Copy the lines of the listing below word for word, from the line containing "What do you see at coordinates (574, 84)" through the line containing "I want to click on View", both of those lines included.

━━━ Data for this task

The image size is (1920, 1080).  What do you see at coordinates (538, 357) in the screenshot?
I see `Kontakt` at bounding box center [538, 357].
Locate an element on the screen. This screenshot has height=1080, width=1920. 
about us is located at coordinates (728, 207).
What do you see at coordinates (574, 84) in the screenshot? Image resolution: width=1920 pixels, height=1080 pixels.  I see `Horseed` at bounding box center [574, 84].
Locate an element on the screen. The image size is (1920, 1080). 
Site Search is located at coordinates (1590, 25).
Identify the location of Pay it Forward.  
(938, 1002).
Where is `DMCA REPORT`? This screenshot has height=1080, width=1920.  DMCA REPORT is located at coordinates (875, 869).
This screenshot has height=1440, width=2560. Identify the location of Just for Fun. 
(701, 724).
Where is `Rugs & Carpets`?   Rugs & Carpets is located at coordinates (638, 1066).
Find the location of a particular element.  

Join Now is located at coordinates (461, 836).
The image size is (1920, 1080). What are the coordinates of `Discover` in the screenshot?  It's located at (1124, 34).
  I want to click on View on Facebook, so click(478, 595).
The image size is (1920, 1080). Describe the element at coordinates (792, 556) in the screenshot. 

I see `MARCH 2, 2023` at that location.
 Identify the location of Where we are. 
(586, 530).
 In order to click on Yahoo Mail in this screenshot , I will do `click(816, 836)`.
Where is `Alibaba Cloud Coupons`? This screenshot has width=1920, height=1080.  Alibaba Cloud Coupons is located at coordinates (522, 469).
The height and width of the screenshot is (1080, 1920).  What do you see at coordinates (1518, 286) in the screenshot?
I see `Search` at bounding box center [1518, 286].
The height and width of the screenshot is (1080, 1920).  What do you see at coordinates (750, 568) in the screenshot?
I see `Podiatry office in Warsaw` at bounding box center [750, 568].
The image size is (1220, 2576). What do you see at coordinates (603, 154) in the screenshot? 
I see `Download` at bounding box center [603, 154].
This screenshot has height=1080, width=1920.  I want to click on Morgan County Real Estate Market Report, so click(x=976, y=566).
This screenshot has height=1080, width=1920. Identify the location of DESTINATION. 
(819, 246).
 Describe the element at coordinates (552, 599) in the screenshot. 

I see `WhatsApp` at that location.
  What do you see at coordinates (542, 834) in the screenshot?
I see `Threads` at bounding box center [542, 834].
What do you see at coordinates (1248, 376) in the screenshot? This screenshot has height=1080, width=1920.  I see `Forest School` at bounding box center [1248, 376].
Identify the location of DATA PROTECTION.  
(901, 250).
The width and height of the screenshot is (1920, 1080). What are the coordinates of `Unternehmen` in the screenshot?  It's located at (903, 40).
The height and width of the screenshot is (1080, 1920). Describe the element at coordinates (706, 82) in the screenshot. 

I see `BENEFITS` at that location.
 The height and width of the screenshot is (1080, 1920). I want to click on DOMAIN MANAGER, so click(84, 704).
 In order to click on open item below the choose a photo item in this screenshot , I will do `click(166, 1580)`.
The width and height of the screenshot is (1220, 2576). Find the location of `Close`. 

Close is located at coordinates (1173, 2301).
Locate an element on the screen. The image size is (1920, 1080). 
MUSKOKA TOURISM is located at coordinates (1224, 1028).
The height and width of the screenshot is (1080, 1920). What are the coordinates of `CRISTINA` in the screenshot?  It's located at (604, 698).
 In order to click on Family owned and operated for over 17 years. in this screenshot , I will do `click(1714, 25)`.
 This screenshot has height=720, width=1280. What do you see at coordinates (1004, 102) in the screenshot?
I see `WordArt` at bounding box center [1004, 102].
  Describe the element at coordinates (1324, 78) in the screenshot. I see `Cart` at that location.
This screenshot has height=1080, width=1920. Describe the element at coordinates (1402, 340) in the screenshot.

━━━━━━

Correct result:
What do you see at coordinates (574, 84) in the screenshot? Image resolution: width=1920 pixels, height=1080 pixels.  I see `Horseed` at bounding box center [574, 84].
Locate an element on the screen. The image size is (1920, 1080). 
Site Search is located at coordinates (1590, 25).
Identify the location of Pay it Forward.  
(938, 1002).
Where is `DMCA REPORT`? This screenshot has height=1080, width=1920.  DMCA REPORT is located at coordinates (875, 869).
This screenshot has height=1440, width=2560. Identify the location of Just for Fun. 
(701, 724).
Where is `Rugs & Carpets`?   Rugs & Carpets is located at coordinates (638, 1066).
Find the location of a particular element.  

Join Now is located at coordinates (461, 836).
The image size is (1920, 1080). What are the coordinates of `Discover` in the screenshot?  It's located at (1124, 34).
  I want to click on View on Facebook, so click(478, 595).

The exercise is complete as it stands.